Aveva in mente l’idea di una storia, e poi la storia si realizzava mentre veniva disegnata. Contro la tradizione che predicava la progressione forzata soggetto – sceneggiatura -matita – china, lui aggrediva il foglio direttamente con il pennino, con il tratto, senza ripensamenti, proprio di chi sa fare, ma soprattutto di chi vuol fare. Jacovitti è stato paragonato a Esher e a Bosch. In Francia lo chiamano il Disney europeo. Un maestro dell’assurdo, un ‘estremista di centro’, che ha sempre dimostrato grande libertà e indipendenza dal potere, principale oggetto dei suoi sberleffi. Un aggressivo burlone capace di scherzare su tutto e su tutti. Un disegnatore e sceneggiatore che ha giocato con il linguaggio come un bambino che prende a martellate il trenino nuovo che gli ha regalato papà. Un funambolo in equilibrio sulla matita. Maestro di grafica, di follia universale, di nonsenso, di libertà, di sommessa anarchia. Creatore di un universo originale e irripetibile dove tutto è possibile. Un uomo dal cuore grande, che si definiva un clown, e che riusciva a far ridere anche quando era triste. Un maestro.

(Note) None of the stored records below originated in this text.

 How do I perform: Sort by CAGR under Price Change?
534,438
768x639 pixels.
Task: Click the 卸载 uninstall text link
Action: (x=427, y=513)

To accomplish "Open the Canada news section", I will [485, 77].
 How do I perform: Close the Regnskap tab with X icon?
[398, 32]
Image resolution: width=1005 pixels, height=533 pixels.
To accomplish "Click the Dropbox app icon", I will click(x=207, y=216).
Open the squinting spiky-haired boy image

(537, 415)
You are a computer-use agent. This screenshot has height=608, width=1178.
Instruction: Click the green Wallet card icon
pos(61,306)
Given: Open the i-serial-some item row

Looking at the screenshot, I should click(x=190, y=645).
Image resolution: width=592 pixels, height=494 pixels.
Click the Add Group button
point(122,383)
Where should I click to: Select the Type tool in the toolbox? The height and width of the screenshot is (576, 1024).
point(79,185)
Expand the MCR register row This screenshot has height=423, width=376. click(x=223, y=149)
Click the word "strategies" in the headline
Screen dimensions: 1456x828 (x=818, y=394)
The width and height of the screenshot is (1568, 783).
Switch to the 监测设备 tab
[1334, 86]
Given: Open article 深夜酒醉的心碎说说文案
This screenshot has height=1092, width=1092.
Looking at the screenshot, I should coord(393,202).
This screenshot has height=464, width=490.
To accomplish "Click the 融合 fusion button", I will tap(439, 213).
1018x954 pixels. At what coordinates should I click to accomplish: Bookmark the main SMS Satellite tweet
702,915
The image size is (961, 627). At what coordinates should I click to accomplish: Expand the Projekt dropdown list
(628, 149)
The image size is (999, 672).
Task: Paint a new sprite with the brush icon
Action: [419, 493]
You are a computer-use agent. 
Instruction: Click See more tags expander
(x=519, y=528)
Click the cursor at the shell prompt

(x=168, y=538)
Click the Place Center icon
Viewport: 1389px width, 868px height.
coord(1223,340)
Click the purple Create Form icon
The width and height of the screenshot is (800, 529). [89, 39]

E a noi piace pensare che il 3 dicembre 1997, lui, insieme alla sua amatissima moglie Lilli, si sia nascosto in mezzo ai suoi mille personaggi, e che da lì ci guardi divertito, quando ci perdiamo nella lettura delle sue affollatissime tavole. Si dovrebbe aggiungere un altro personaggio alla sua galleria e cioè Jacovitti. Infatti Benitone sembra uscito dalla sua stessa matita. Alto grande e grosso, con il sigaro in bocca, e con l’espressione di chi l’ha combinata grossa. Amava fare scherzi terribili e cattivi, raramente parlava sul serio, e giocava sempre con tutti, soprattutto con quelli che non capivano che stava giocando. Amava la musica jazz, il jazz caldo quello di Armstrong, i suoi strumenti preferiti erano il banjo e la tromba. Non sapeva suonare ma si compro’ una batteria. Così mentre disegnava, ascoltava musica jazz e teneva il tempo battendo con il piede destro il pedale del charleston. Liberale vecchio stampo, ma anarchico nelle idee e nei comportamenti, dissacratore e dispettoso. Allergico alle censure da qualsiasi parte venissero. Pigro da morire, usciva solo con la sua fantasia, e faceva dei viaggi bellissimi.
Il suo mondo fisico era grande 20 metri quadri, (in pratica viveva nel suo studio) ma il suo mondo interiore era gigantesco oltre i limiti dell’universo.